▶ PROBLEM DESCRIPTION: Reproduce the data shown below exactly.

▶ TASK MATERIAL:
════

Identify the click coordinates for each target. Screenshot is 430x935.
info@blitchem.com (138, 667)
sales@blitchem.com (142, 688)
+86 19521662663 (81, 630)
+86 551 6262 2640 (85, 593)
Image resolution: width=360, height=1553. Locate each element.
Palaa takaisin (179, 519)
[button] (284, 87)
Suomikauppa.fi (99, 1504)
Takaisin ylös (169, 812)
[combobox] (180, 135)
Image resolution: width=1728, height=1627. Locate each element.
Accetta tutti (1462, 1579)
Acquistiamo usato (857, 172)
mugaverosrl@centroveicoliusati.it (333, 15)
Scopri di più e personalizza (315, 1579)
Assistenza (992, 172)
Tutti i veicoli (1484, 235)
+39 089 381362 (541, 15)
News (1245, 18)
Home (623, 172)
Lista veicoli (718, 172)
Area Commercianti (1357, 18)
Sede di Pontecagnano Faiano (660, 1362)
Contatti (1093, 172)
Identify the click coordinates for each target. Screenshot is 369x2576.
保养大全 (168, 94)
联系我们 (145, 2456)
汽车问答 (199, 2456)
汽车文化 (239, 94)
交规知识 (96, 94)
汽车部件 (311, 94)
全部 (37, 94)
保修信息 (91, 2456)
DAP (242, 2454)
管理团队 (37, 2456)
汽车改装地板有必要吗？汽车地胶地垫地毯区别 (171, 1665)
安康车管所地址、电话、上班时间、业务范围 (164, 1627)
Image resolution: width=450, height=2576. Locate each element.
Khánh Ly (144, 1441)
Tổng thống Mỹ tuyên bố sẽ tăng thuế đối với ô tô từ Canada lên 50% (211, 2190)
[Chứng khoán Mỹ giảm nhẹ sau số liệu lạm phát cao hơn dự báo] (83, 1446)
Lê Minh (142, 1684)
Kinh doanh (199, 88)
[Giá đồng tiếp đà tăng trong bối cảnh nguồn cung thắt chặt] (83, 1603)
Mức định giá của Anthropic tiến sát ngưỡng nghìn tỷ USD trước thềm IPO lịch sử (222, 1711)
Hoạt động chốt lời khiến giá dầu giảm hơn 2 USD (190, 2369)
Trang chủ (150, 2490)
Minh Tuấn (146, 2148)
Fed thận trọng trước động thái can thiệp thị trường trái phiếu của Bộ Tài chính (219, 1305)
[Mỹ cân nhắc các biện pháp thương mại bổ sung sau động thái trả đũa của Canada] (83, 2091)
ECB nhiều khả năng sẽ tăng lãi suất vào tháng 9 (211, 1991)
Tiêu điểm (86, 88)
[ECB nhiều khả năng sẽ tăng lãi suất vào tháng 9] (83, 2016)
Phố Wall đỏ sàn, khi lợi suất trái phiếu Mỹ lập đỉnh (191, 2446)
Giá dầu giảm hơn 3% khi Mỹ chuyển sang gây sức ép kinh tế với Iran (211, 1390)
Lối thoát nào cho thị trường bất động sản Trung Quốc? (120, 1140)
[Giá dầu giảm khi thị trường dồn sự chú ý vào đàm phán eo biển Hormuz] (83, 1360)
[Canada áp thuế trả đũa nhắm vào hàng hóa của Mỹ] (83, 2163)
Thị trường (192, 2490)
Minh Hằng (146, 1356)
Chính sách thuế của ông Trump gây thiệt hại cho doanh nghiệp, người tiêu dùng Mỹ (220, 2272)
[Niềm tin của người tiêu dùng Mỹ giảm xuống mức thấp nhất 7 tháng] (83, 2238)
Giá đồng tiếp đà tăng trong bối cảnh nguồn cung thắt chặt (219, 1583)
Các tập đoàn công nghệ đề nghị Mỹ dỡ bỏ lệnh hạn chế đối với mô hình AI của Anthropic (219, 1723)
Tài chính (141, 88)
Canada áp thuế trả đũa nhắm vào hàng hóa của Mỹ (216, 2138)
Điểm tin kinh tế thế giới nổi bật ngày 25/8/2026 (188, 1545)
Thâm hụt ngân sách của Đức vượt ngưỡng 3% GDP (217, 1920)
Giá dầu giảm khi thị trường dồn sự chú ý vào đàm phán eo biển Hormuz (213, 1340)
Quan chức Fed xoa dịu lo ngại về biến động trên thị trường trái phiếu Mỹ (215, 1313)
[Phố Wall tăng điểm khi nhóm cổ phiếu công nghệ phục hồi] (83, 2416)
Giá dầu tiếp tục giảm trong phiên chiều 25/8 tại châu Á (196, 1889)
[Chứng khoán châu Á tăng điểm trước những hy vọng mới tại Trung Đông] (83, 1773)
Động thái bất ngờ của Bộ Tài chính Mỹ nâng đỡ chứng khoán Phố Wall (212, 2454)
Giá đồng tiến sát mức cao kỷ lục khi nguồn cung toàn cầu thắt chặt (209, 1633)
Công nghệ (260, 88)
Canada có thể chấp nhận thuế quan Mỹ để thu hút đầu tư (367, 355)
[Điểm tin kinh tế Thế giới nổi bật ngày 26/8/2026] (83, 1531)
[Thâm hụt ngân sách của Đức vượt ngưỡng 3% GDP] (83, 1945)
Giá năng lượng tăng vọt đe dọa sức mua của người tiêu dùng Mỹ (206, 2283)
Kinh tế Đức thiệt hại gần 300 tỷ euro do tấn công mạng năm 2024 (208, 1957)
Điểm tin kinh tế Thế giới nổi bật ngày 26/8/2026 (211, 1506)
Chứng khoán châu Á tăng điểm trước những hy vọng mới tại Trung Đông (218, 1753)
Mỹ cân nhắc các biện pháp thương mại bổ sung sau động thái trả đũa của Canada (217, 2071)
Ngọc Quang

════

▶ EXERCISE RESULT:
Identify the click coordinates for each target. Screenshot is 430x935.
info@blitchem.com (138, 667)
sales@blitchem.com (142, 688)
+86 19521662663 (81, 630)
+86 551 6262 2640 (85, 593)
Image resolution: width=360, height=1553. Locate each element.
Palaa takaisin (179, 519)
[button] (284, 87)
Suomikauppa.fi (99, 1504)
Takaisin ylös (169, 812)
[combobox] (180, 135)
Image resolution: width=1728, height=1627. Locate each element.
Accetta tutti (1462, 1579)
Acquistiamo usato (857, 172)
mugaverosrl@centroveicoliusati.it (333, 15)
Scopri di più e personalizza (315, 1579)
Assistenza (992, 172)
Tutti i veicoli (1484, 235)
+39 089 381362 (541, 15)
News (1245, 18)
Home (623, 172)
Lista veicoli (718, 172)
Area Commercianti (1357, 18)
Sede di Pontecagnano Faiano (660, 1362)
Contatti (1093, 172)
Identify the click coordinates for each target. Screenshot is 369x2576.
保养大全 (168, 94)
联系我们 (145, 2456)
汽车问答 (199, 2456)
汽车文化 (239, 94)
交规知识 (96, 94)
汽车部件 (311, 94)
全部 (37, 94)
保修信息 (91, 2456)
DAP (242, 2454)
管理团队 (37, 2456)
汽车改装地板有必要吗？汽车地胶地垫地毯区别 (171, 1665)
安康车管所地址、电话、上班时间、业务范围 (164, 1627)
Image resolution: width=450, height=2576. Locate each element.
Khánh Ly (144, 1441)
Tổng thống Mỹ tuyên bố sẽ tăng thuế đối với ô tô từ Canada lên 50% (211, 2190)
[Chứng khoán Mỹ giảm nhẹ sau số liệu lạm phát cao hơn dự báo] (83, 1446)
Lê Minh (142, 1684)
Kinh doanh (199, 88)
[Giá đồng tiếp đà tăng trong bối cảnh nguồn cung thắt chặt] (83, 1603)
Mức định giá của Anthropic tiến sát ngưỡng nghìn tỷ USD trước thềm IPO lịch sử (222, 1711)
Hoạt động chốt lời khiến giá dầu giảm hơn 2 USD (190, 2369)
Trang chủ (150, 2490)
Minh Tuấn (146, 2148)
Fed thận trọng trước động thái can thiệp thị trường trái phiếu của Bộ Tài chính (219, 1305)
[Mỹ cân nhắc các biện pháp thương mại bổ sung sau động thái trả đũa của Canada] (83, 2091)
ECB nhiều khả năng sẽ tăng lãi suất vào tháng 9 (211, 1991)
Tiêu điểm (86, 88)
[ECB nhiều khả năng sẽ tăng lãi suất vào tháng 9] (83, 2016)
Phố Wall đỏ sàn, khi lợi suất trái phiếu Mỹ lập đỉnh (191, 2446)
Giá dầu giảm hơn 3% khi Mỹ chuyển sang gây sức ép kinh tế với Iran (211, 1390)
Lối thoát nào cho thị trường bất động sản Trung Quốc? (120, 1140)
[Giá dầu giảm khi thị trường dồn sự chú ý vào đàm phán eo biển Hormuz] (83, 1360)
[Canada áp thuế trả đũa nhắm vào hàng hóa của Mỹ] (83, 2163)
Thị trường (192, 2490)
Minh Hằng (146, 1356)
Chính sách thuế của ông Trump gây thiệt hại cho doanh nghiệp, người tiêu dùng Mỹ (220, 2272)
[Niềm tin của người tiêu dùng Mỹ giảm xuống mức thấp nhất 7 tháng] (83, 2238)
Giá đồng tiếp đà tăng trong bối cảnh nguồn cung thắt chặt (219, 1583)
Các tập đoàn công nghệ đề nghị Mỹ dỡ bỏ lệnh hạn chế đối với mô hình AI của Anthropic (219, 1723)
Tài chính (141, 88)
Canada áp thuế trả đũa nhắm vào hàng hóa của Mỹ (216, 2138)
Điểm tin kinh tế thế giới nổi bật ngày 25/8/2026 (188, 1545)
Thâm hụt ngân sách của Đức vượt ngưỡng 3% GDP (217, 1920)
Giá dầu giảm khi thị trường dồn sự chú ý vào đàm phán eo biển Hormuz (213, 1340)
Quan chức Fed xoa dịu lo ngại về biến động trên thị trường trái phiếu Mỹ (215, 1313)
[Phố Wall tăng điểm khi nhóm cổ phiếu công nghệ phục hồi] (83, 2416)
Giá dầu tiếp tục giảm trong phiên chiều 25/8 tại châu Á (196, 1889)
[Chứng khoán châu Á tăng điểm trước những hy vọng mới tại Trung Đông] (83, 1773)
Động thái bất ngờ của Bộ Tài chính Mỹ nâng đỡ chứng khoán Phố Wall (212, 2454)
Giá đồng tiến sát mức cao kỷ lục khi nguồn cung toàn cầu thắt chặt (209, 1633)
Công nghệ (260, 88)
Canada có thể chấp nhận thuế quan Mỹ để thu hút đầu tư (367, 355)
[Điểm tin kinh tế Thế giới nổi bật ngày 26/8/2026] (83, 1531)
[Thâm hụt ngân sách của Đức vượt ngưỡng 3% GDP] (83, 1945)
Giá năng lượng tăng vọt đe dọa sức mua của người tiêu dùng Mỹ (206, 2283)
Kinh tế Đức thiệt hại gần 300 tỷ euro do tấn công mạng năm 2024 (208, 1957)
Điểm tin kinh tế Thế giới nổi bật ngày 26/8/2026 (211, 1506)
Chứng khoán châu Á tăng điểm trước những hy vọng mới tại Trung Đông (218, 1753)
Mỹ cân nhắc các biện pháp thương mại bổ sung sau động thái trả đũa của Canada (217, 2071)
Ngọc Quang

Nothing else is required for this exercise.